Tarea propuesta. Reúne, por favor, cada línea de los datos en la que aparezca la palabra "accomplish".

[Filas del conjunto de datos]
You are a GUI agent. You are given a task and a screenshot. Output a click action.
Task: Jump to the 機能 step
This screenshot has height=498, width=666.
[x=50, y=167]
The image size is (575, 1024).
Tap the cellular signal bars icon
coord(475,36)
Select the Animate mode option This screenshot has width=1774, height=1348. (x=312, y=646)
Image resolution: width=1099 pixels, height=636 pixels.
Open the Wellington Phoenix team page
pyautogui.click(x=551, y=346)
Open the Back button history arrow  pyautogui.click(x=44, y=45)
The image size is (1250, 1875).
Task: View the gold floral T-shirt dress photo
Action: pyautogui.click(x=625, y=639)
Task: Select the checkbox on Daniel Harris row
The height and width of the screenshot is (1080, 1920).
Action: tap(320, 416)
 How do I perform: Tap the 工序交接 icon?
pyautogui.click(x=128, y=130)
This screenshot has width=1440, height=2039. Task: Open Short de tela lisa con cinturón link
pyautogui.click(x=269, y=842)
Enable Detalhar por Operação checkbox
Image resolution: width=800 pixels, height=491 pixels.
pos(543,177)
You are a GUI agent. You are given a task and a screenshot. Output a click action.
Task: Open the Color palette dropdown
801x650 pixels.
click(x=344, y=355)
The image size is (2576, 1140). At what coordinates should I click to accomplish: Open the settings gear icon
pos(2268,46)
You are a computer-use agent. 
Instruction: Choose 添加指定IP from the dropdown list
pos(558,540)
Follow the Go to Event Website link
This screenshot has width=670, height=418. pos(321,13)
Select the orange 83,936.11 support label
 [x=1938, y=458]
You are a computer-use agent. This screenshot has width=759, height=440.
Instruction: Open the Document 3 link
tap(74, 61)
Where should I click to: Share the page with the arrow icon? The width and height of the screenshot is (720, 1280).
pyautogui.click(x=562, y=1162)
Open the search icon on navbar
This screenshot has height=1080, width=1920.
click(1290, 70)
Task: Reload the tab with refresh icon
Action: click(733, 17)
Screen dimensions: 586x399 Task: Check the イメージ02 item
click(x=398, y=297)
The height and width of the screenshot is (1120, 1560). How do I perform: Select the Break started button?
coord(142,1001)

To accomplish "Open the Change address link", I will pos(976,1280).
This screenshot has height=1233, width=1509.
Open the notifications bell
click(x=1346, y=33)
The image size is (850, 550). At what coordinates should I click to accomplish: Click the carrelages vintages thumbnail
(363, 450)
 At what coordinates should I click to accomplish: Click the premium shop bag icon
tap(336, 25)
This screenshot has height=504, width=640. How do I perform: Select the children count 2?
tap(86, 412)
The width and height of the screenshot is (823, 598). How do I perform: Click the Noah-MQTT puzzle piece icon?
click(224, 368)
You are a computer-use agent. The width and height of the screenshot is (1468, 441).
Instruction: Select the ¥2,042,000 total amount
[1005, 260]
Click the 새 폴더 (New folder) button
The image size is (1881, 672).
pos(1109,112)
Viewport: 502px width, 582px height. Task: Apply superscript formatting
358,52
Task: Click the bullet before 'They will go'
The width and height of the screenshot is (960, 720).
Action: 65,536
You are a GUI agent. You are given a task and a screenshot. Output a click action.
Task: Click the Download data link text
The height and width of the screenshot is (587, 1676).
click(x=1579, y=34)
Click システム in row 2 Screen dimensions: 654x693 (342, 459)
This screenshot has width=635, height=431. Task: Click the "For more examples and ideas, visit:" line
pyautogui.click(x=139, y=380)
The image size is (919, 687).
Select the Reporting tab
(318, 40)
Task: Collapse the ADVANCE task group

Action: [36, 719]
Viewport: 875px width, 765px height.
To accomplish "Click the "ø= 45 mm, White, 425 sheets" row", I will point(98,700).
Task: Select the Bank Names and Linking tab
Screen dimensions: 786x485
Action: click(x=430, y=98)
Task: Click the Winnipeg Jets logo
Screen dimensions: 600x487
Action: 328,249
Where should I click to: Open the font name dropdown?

Resultado del ejercicio.
The image size is (2576, 1140). At what coordinates should I click to accomplish: Open the settings gear icon
To accomplish "Open the Change address link", I will pos(976,1280).
The image size is (850, 550). At what coordinates should I click to accomplish: Click the carrelages vintages thumbnail
 At what coordinates should I click to accomplish: Click the premium shop bag icon
To accomplish "Click the "ø= 45 mm, White, 425 sheets" row", I will point(98,700).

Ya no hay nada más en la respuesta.